You may have seen the ads for the Alpha Course floating around your town, perhaps saying "Is There More to Life Than This?", though you might wonder that if the person who climbed the mountain in that picture has that question, you might not need to ask the question for a while.

The ads typically make no mention of this, but it's an "introductory course" in Christianity, with an eye towards evangelizing it more so than, say, historical critical analysis.

Have you ever wondered what would happen if an atheist took the course?

Stephen Butterfield took the Alpha Course in the UK, and blogged the entire experience.

His account is pretty interesting, and it spans the whole 11-week course save for one part. He asked permission to record the experience, and his recorder broke down before one week's discussion and did not feel he could fairly paraphrase from memory.

He went in with a rough handful of Christians, both male and female, one fellow skeptic who was not so vocal, and a pastor. Everyone in the group is referred to only by their role, so as to preserve their identities.

His intentions:

Having been raised as a Christian, only later to drift away from the faith, I thought I’d give the Alpha Course a go. What did I have to lose? Maybe I’d get some questions (that had troubled me for a while) answered? What did the Christian faith have to offer in terms of evidence and fact? Would their arguments stand up to examination? I was looking forward to discovering the answers.

The Alpha Course has a series of accompanying DVDs, and if the course Stephen attended is any indication, the format is basically DVD watching, followed by discussion, or alternating between the two.

Much of the DVD part of the course sounds like it is filled with popular apologetics, rather than scholarly apologetics, such as C. S. Lewis' "Lunatic, Liar or Lord" gambit.

Stephen brings his skepticism as well as his knowledge of history and scripture to the table, making for deeper and more surprising discussions than the group would likely have had otherwise.

The other people in the course are likable, and despite the head-butting nature of the questions and topics, it is clear that everyone gets along. The pastor welcomes the challenge:

As I fasten up my jacket [the pastor] says to me, “I want you to test me. I want you to challenge us and to ask questions”. He looks me cheerfully in the eye and states that in regards to Christianity being true, “I am 100% convinced.” To which I reply, with a wink, “I am 100% convinced that you’re 100% convinced”. We laugh, shake hands, wish each other a safe and enjoyable week ahead, and then shuffle off separately into the night.

When positing skeptical questions in a course like this, you can take one of two approaches: from completely outside the faith, and arguing from the point-of-view of the faith in question.
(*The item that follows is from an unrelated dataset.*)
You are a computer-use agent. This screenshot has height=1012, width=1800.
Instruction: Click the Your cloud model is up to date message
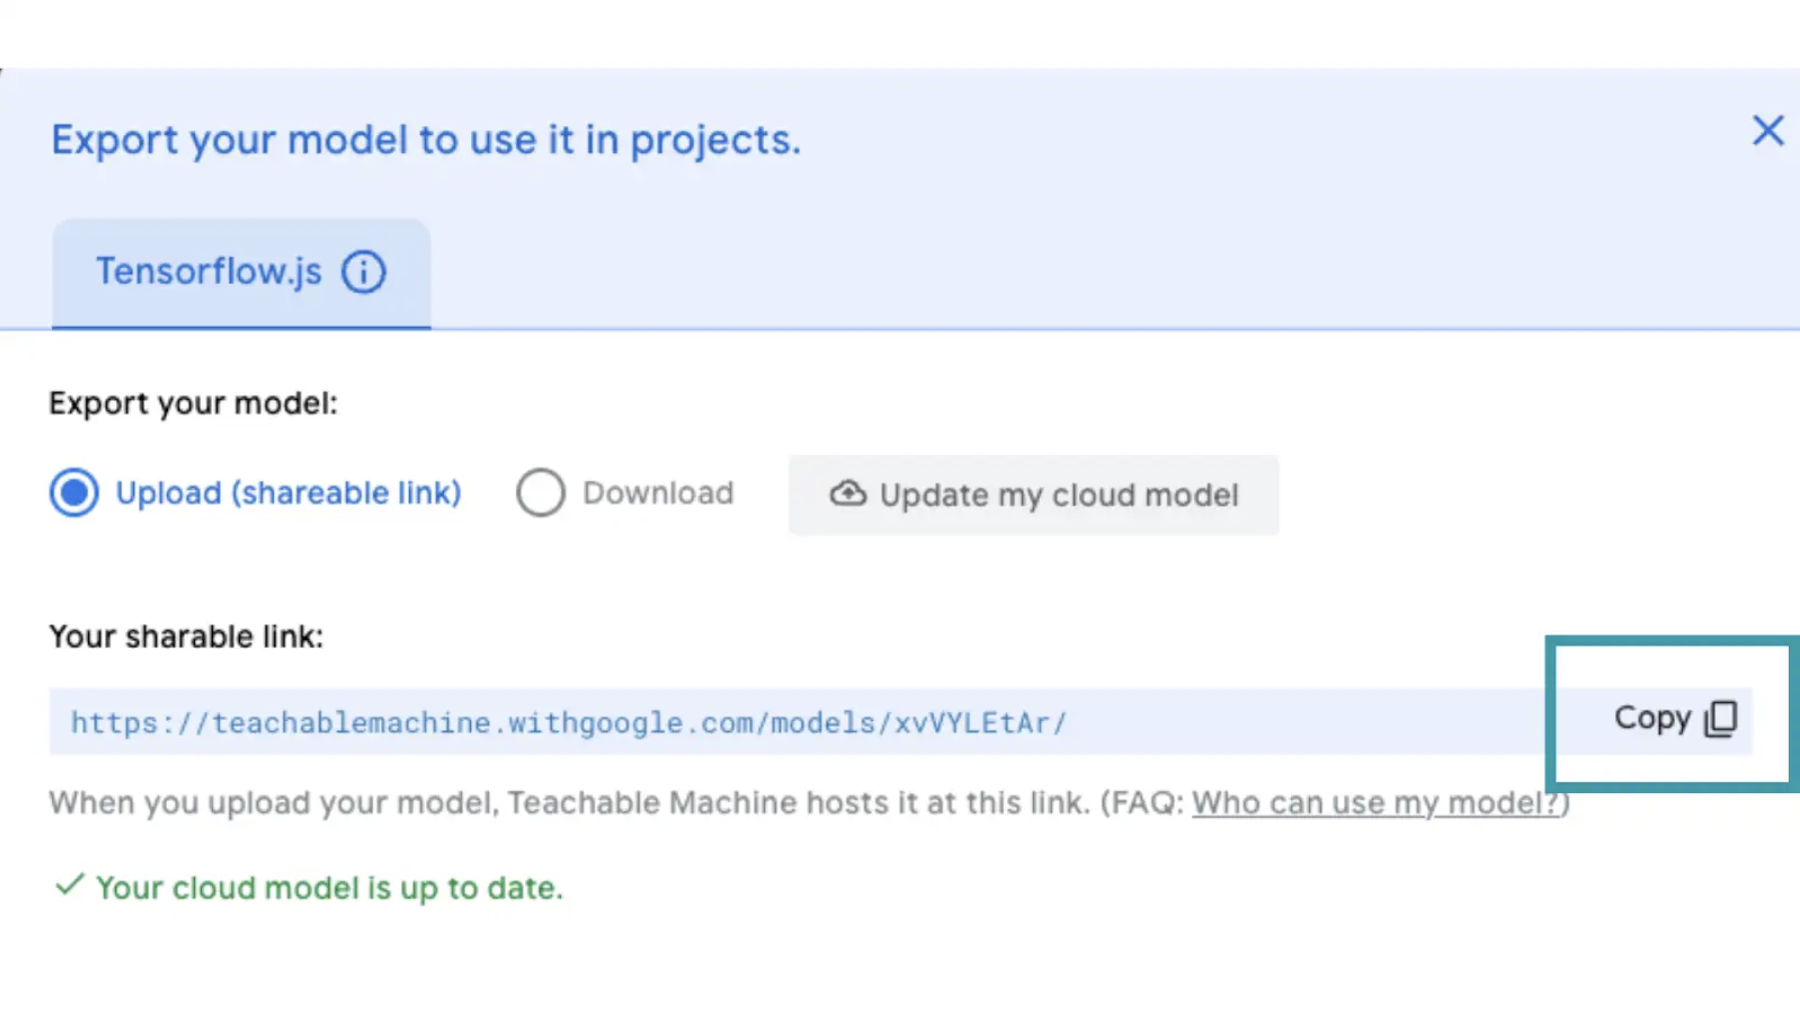[x=329, y=888]
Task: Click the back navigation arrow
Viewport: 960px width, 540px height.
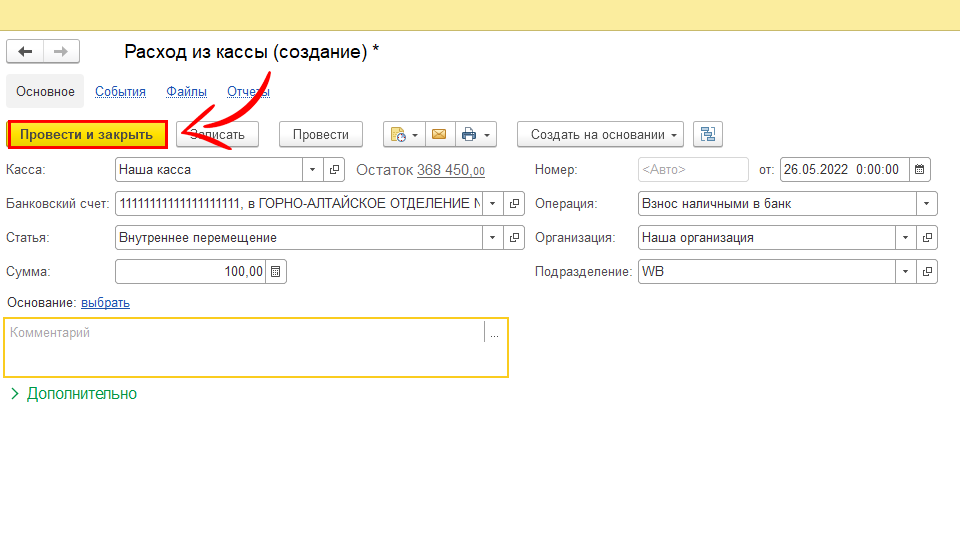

Stephen uses both to good effect.

Throughout the course, he covers questions like:

  • If saints were coming out of the graves, where were the contemporaneous reports of this happening?
  • Why did the Australian aborigines have to wait 1800 years for "the good news"?
  • Was sending down a son to be tortured really necessary for an purportedly omnipotent being?
  • Would dying for someone's sins in a modern, legal sense satisfy anyone's sense of justice?
  • Is a "free gift" really free when there are consequences for not accepting it?
  • Is it right to punish the children, including with death, for the wrongdoings of their parents?
  • Why is faith a prerequisite, as from so many testimonies, for "knowledge" of the existence of a deity?
  • What does eternal torture have to do with discipline?
  • Why is evil allowed to happen, and what does this say about omnipotence (being all-powerful) and omnibenevolence (being all-good)?
  • Will the course amazingly answer all the questions you had this week... err, after you had just reviewed the materials for this week?
  • Will God not talk to you if you have been talking to Muslims?
  • Why is the truth value of faith or testimony acceptable for one's own faith but not for those of other... all other faiths, no matter how genuine or fervent?

Will anything fantastic be revealed? Will anyone be converted? Will Stephen ever eat anything?

The series is a pretty long read if you attempt it from start to finish, but miles away from dry, and well-worth the read.